Dissent and Rivalry Erupt

As daughter of the pharaoh, Hagar was born into nobility and could have become a queen. Possibly, she believed that she would assume the primary position in Abraham's life, producing the children that Sarah could not. What Hagar didn't understand was that Sarah and Abraham were partners in love and in life. Both were spiritual giants, working together to serve the Lord. God would make of Abraham's seed a nation of people, but Sarah, not Hagar, was to become the matriarch of that nation.

Sarah Becomes Pregnant

The Bible says that when God told Abraham and Sarah that she would conceive, the two of them laughed. Sarah was already ninety and had given up on the idea that she would ever bear children by her husband, who was also quite old. Abraham called his son Isaac, and complying with God's command, he circumcised Isaac when the baby was eight days old.

Kirjatharba was the same as Hebron in the Old Testament. Today, Hebron is a divided city occupied by both Israelis and Palestinians. Abraham and his followers settled in Hebron. Some believe that not only Sarah, but also Abraham, Isaac, Rebekah, Jacob, and Leah are buried in Hebron's Tomb of the Patriarchs, a site considered sacred by both Jews and Muslims.

Hagar Is Cast Out

After weaning Isaac, Sarah made a great feast, and she and her husband celebrated. Soon, however, Sarah told Abraham that the time had come for Hagar and her son to go. She saw Ishmael as mocking, and didn't want her own son to share his inheritance with Abraham's firstborn.
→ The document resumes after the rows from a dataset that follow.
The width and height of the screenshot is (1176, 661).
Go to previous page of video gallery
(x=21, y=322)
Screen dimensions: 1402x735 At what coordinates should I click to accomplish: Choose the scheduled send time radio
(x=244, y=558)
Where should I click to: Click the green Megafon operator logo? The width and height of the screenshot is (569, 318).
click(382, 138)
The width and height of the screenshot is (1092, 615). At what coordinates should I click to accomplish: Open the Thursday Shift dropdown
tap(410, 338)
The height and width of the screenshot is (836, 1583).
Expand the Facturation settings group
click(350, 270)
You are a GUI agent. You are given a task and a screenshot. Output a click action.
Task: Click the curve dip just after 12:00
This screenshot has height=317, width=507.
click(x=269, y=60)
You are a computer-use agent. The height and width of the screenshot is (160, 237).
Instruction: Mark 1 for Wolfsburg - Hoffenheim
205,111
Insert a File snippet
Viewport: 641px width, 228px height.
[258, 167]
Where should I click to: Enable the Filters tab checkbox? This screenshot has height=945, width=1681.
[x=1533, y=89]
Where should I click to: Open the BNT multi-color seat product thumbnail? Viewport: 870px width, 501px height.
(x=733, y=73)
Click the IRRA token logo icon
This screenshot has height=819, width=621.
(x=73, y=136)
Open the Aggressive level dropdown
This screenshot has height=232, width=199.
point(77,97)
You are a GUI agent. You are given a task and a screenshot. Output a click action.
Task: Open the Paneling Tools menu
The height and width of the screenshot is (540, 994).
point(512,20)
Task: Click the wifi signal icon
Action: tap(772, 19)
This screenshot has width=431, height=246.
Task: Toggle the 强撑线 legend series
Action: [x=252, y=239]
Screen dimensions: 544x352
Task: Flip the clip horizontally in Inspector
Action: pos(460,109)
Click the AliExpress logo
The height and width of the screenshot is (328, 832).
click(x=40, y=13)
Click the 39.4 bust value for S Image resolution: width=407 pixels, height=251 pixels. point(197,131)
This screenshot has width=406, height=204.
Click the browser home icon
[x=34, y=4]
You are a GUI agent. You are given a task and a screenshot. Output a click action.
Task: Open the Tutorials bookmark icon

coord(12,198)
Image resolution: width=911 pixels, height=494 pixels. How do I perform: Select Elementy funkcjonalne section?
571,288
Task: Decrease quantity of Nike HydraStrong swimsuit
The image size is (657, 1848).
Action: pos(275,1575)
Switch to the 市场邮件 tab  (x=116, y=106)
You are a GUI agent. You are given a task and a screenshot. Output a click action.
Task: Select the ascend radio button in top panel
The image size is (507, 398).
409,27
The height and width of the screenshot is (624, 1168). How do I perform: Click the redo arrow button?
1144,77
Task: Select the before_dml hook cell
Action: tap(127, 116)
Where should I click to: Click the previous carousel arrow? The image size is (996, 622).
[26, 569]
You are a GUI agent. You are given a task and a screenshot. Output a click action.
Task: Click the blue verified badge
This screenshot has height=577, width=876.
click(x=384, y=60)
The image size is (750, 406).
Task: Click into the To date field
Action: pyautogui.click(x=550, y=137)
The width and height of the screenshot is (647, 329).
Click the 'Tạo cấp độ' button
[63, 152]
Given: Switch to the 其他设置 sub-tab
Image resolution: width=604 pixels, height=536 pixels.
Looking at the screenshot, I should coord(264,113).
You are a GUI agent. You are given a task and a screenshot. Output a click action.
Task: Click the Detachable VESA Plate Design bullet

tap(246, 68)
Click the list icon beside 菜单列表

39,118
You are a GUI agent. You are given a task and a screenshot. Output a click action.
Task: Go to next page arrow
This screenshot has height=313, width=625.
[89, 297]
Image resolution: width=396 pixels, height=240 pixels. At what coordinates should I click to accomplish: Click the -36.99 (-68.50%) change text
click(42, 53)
Abraham felt saddened and resisted, but God told him that “…in all that Sarah hath said unto thee, hearken unto her voice; for in Isaac shall thy seed be called. And also of the son of the bondwoman will I make a nation, because he is thy seed” (Genesis 21:12–13).

Abraham's Faith Is Tested

Did Sarah know about God's testing of her husband's faith? The Bible doesn't say, but what a tribulation that would have been for her if she had known that Abraham, following God's instruction, had taken their son Isaac to the land of Moriah to sacrifice him as a burnt offering. Abraham had built the altar, placed wood upon it, bound Isaac, and raised his knife to slay his son, when the angel of the Lord stopped him. Abraham had passed the test. The Lord was pleased and sent a ram for Abraham to use as the offering in Isaac's place. The writer of Genesis does not reveal how Sarah reacted, or even if Abraham ever told her.

Sarah passed away in Kirjatharba, in the land of Canaan, when she reached the age of 127. Her husband greatly mourned her passing. He purchased the cave at Machpelah at the end of a field belonging to Ephron, the son of Zohar, a Hittite man. There, Abraham buried his beloved Sarah.